**TASK TO CARRY OUT**. Transcribe the entries below exactly.

Items from a data source
-.-.-

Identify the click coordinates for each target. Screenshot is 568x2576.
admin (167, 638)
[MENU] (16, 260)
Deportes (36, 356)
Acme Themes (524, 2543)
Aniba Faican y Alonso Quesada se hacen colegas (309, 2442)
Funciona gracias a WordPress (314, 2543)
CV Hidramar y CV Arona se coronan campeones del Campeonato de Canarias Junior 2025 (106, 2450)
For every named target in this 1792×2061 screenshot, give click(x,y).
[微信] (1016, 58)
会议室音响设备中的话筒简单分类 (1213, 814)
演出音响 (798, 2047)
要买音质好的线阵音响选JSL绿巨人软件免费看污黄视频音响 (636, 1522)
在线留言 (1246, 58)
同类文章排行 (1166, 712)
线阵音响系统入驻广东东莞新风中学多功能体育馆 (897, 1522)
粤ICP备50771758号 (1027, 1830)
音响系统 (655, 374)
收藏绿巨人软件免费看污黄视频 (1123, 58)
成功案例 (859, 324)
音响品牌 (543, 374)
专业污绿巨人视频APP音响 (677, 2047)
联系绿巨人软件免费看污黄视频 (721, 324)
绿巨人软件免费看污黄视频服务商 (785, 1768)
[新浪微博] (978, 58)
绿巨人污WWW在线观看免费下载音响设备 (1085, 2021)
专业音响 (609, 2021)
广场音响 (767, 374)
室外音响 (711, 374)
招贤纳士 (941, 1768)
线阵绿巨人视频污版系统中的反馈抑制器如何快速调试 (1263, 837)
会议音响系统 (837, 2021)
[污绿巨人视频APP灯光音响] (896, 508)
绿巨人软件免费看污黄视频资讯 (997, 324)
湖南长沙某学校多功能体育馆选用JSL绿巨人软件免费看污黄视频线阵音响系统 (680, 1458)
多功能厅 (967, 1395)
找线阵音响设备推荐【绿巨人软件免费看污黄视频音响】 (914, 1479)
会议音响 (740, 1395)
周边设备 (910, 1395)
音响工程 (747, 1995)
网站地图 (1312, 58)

-.-.-

**ANSWER TO THIS TASK**.
Identify the click coordinates for each target. Screenshot is 568x2576.
admin (167, 638)
[MENU] (16, 260)
Deportes (36, 356)
Acme Themes (524, 2543)
Aniba Faican y Alonso Quesada se hacen colegas (309, 2442)
Funciona gracias a WordPress (314, 2543)
CV Hidramar y CV Arona se coronan campeones del Campeonato de Canarias Junior 2025 (106, 2450)
For every named target in this 1792×2061 screenshot, give click(x,y).
[微信] (1016, 58)
会议室音响设备中的话筒简单分类 (1213, 814)
演出音响 (798, 2047)
要买音质好的线阵音响选JSL绿巨人软件免费看污黄视频音响 (636, 1522)
在线留言 (1246, 58)
同类文章排行 (1166, 712)
线阵音响系统入驻广东东莞新风中学多功能体育馆 (897, 1522)
粤ICP备50771758号 (1027, 1830)
音响系统 (655, 374)
收藏绿巨人软件免费看污黄视频 (1123, 58)
成功案例 (859, 324)
音响品牌 (543, 374)
专业污绿巨人视频APP音响 (677, 2047)
联系绿巨人软件免费看污黄视频 (721, 324)
绿巨人软件免费看污黄视频服务商 (785, 1768)
[新浪微博] (978, 58)
绿巨人污WWW在线观看免费下载音响设备 (1085, 2021)
专业音响 (609, 2021)
广场音响 (767, 374)
室外音响 (711, 374)
招贤纳士 (941, 1768)
线阵绿巨人视频污版系统中的反馈抑制器如何快速调试 (1263, 837)
会议音响系统 (837, 2021)
[污绿巨人视频APP灯光音响] (896, 508)
绿巨人软件免费看污黄视频资讯 (997, 324)
湖南长沙某学校多功能体育馆选用JSL绿巨人软件免费看污黄视频线阵音响系统 (680, 1458)
多功能厅 (967, 1395)
找线阵音响设备推荐【绿巨人软件免费看污黄视频音响】 (914, 1479)
会议音响 (740, 1395)
周边设备 (910, 1395)
音响工程 (747, 1995)
网站地图 (1312, 58)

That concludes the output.